Assignment
Read the records below and copy each line that contains "computer".

Collected data entries:
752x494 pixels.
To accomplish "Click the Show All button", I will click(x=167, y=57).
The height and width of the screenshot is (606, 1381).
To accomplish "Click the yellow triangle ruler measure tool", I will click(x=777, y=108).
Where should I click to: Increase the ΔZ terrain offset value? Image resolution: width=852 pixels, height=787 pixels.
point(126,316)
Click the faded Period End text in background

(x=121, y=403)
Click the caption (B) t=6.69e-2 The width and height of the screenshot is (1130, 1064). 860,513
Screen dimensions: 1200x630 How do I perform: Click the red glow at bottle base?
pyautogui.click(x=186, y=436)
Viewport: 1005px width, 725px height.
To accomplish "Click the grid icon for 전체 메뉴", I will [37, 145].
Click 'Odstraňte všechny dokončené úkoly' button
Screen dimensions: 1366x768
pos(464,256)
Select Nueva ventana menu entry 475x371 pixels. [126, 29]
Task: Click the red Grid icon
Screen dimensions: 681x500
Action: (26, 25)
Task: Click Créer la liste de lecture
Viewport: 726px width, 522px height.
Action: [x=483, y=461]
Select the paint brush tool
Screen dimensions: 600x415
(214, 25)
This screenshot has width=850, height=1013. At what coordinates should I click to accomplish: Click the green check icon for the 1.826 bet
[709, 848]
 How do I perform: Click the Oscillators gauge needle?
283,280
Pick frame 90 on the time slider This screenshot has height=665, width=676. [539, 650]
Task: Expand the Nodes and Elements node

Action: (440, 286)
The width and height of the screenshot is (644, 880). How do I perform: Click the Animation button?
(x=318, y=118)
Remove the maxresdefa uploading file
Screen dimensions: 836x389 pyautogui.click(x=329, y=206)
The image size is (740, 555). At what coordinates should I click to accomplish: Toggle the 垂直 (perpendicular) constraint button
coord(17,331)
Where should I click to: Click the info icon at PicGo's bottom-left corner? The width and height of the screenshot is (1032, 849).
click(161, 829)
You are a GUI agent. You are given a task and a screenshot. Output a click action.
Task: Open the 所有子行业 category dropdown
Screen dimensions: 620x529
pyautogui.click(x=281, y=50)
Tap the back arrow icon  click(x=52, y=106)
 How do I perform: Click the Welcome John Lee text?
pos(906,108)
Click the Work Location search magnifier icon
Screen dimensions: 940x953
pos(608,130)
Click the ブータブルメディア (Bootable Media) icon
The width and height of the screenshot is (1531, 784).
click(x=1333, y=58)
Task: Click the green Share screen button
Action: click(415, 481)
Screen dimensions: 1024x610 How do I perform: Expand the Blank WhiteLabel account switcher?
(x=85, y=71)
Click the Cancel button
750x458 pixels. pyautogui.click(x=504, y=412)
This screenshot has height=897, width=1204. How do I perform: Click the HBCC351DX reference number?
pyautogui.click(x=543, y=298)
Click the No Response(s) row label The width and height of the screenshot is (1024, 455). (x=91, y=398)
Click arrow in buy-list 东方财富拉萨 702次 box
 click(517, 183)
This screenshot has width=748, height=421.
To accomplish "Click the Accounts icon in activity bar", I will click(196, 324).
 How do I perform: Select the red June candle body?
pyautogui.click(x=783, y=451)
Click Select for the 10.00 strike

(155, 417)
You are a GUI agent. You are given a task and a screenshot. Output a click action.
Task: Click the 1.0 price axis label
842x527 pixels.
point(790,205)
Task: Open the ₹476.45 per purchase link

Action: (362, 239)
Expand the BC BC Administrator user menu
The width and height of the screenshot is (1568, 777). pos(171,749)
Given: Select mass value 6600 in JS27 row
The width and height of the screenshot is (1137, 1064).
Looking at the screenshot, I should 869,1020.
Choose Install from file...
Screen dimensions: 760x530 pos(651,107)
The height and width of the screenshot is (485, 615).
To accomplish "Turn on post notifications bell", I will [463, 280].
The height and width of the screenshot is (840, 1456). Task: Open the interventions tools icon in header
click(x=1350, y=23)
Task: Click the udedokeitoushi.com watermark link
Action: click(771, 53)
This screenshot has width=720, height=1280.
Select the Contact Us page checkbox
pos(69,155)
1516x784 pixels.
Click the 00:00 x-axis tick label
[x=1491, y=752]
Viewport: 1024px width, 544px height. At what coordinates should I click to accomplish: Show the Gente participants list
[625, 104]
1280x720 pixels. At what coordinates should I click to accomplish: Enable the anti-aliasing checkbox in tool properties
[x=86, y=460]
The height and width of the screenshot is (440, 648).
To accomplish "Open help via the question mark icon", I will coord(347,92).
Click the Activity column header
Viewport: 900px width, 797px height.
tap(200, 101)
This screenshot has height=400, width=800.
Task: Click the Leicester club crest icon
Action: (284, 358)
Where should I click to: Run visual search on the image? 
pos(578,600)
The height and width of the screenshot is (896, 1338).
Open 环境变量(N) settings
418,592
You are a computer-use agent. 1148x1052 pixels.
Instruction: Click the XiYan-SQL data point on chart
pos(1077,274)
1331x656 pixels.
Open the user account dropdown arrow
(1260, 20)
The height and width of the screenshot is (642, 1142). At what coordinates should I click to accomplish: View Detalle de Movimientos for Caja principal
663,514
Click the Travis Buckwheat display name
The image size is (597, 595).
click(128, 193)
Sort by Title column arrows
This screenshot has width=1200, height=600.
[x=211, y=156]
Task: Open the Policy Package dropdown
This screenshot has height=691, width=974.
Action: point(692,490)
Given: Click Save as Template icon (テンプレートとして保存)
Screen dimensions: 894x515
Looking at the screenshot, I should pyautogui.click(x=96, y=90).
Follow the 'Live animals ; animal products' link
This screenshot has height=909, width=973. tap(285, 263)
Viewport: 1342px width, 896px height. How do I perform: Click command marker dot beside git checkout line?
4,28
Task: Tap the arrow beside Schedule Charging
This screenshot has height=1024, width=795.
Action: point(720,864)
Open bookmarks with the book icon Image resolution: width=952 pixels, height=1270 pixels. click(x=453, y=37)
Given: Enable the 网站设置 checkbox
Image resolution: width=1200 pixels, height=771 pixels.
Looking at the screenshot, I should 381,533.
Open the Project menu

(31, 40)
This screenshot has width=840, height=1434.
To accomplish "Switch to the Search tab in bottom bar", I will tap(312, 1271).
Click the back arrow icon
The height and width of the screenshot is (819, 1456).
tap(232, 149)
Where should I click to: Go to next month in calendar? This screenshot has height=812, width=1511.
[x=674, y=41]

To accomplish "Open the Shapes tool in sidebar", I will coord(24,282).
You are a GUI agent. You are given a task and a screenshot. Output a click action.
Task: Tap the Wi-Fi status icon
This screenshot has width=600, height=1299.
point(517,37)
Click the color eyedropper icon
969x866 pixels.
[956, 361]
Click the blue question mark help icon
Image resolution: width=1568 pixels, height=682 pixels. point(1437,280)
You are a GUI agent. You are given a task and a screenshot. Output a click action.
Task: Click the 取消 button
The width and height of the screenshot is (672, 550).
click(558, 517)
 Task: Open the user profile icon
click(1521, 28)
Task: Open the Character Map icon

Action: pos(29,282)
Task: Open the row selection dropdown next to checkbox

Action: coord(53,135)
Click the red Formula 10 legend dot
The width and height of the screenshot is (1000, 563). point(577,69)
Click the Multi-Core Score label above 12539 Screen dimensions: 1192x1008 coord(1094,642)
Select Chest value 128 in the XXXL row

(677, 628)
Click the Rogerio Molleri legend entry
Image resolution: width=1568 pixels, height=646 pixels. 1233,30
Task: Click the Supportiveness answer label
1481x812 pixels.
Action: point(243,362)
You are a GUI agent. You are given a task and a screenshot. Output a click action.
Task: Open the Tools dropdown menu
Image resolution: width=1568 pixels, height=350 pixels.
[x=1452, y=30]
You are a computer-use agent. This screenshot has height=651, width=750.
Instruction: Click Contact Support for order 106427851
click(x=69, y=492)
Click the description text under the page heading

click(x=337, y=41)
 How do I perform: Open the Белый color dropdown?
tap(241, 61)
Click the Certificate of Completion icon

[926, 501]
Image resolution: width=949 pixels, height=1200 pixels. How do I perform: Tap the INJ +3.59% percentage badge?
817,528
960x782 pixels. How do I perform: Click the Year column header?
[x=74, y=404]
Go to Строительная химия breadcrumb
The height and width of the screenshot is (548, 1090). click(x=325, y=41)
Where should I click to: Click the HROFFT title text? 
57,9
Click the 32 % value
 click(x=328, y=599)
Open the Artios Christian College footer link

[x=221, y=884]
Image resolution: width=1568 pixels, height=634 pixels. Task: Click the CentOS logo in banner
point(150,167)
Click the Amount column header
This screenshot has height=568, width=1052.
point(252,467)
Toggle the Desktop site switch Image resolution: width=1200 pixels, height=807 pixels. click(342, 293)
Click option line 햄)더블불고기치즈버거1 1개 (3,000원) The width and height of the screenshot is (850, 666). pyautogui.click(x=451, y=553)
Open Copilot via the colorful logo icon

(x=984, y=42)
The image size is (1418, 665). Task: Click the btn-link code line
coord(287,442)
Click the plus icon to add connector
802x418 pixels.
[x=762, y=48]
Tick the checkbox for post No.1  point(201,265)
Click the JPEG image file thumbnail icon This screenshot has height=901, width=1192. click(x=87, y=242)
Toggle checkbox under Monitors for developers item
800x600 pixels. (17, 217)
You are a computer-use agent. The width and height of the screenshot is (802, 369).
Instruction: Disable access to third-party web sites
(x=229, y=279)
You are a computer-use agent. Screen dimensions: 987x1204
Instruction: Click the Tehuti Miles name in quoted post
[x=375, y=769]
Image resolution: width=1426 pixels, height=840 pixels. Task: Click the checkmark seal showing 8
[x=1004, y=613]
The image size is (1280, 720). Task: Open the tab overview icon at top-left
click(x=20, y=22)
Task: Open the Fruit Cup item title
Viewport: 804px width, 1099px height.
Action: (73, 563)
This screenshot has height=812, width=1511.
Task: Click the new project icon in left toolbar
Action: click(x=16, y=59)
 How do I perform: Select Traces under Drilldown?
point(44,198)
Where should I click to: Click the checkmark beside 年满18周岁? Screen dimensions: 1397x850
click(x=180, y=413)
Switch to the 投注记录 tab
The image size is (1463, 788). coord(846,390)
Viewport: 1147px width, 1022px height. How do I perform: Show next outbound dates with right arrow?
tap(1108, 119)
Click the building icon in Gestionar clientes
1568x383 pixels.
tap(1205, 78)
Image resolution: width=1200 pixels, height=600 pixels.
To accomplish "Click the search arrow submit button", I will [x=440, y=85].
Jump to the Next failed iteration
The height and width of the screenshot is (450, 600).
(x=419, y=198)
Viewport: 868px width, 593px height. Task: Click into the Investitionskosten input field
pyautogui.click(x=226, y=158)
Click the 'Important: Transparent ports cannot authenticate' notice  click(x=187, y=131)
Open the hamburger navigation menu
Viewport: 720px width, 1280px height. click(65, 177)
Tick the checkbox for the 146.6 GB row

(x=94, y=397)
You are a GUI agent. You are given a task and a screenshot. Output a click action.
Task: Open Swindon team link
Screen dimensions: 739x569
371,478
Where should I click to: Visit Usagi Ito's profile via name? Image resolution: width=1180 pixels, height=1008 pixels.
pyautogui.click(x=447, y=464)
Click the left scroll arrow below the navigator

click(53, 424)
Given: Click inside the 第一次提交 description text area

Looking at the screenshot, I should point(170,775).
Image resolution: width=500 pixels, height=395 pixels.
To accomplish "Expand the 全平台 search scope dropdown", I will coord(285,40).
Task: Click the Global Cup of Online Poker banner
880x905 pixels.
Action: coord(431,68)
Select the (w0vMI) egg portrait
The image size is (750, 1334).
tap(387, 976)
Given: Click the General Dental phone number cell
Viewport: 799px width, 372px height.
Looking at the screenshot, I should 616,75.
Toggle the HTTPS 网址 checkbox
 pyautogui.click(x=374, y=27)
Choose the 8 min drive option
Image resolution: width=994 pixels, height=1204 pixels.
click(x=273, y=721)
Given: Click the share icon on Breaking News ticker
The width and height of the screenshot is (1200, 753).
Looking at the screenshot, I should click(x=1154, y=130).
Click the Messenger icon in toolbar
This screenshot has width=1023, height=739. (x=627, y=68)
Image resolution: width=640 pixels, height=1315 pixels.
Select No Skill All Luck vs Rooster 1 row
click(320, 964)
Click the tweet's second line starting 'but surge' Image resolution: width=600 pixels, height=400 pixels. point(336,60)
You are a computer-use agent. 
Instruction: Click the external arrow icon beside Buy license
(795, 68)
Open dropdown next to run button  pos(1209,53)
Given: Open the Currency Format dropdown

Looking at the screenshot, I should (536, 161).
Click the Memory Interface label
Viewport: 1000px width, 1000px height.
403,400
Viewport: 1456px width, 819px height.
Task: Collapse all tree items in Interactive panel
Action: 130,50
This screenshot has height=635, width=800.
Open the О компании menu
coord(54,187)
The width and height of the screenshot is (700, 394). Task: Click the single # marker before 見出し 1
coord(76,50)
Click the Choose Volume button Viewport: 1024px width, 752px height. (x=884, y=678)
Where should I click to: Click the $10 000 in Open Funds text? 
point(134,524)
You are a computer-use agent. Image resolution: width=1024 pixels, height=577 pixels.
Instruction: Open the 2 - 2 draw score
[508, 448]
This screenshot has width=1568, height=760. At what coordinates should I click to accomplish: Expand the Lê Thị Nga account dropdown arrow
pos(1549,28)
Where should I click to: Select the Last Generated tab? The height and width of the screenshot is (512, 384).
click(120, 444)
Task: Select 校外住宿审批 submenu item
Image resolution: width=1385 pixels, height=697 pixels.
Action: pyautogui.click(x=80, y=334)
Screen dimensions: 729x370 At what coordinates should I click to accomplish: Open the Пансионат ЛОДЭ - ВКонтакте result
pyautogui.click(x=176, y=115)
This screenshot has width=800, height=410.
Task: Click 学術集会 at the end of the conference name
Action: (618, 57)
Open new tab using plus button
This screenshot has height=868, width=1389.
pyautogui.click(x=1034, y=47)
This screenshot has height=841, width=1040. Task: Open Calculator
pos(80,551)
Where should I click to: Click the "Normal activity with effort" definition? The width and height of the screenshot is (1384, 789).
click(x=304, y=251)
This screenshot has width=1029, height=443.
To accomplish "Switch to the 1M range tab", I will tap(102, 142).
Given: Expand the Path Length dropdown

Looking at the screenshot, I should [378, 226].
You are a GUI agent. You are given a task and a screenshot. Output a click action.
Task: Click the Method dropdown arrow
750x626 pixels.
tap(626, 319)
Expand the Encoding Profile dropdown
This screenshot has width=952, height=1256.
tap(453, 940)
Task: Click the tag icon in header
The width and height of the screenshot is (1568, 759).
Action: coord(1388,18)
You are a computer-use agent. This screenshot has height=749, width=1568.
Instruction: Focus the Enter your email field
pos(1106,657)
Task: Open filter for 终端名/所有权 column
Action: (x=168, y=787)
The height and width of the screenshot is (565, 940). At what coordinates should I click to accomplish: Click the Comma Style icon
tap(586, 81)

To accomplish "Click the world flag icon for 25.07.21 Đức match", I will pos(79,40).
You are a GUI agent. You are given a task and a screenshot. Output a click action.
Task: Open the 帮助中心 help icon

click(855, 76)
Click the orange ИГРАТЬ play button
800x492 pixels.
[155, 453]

Response
You are a computer-use agent. 1148x1052 pixels.
You are a computer-use agent. This screenshot has height=651, width=750.
You are a computer-use agent. The width and height of the screenshot is (802, 369).
You are a computer-use agent. Screen dimensions: 987x1204
You are a computer-use agent. 
You are a computer-use agent. Image resolution: width=1024 pixels, height=577 pixels.
You are a computer-use agent. This screenshot has height=749, width=1568.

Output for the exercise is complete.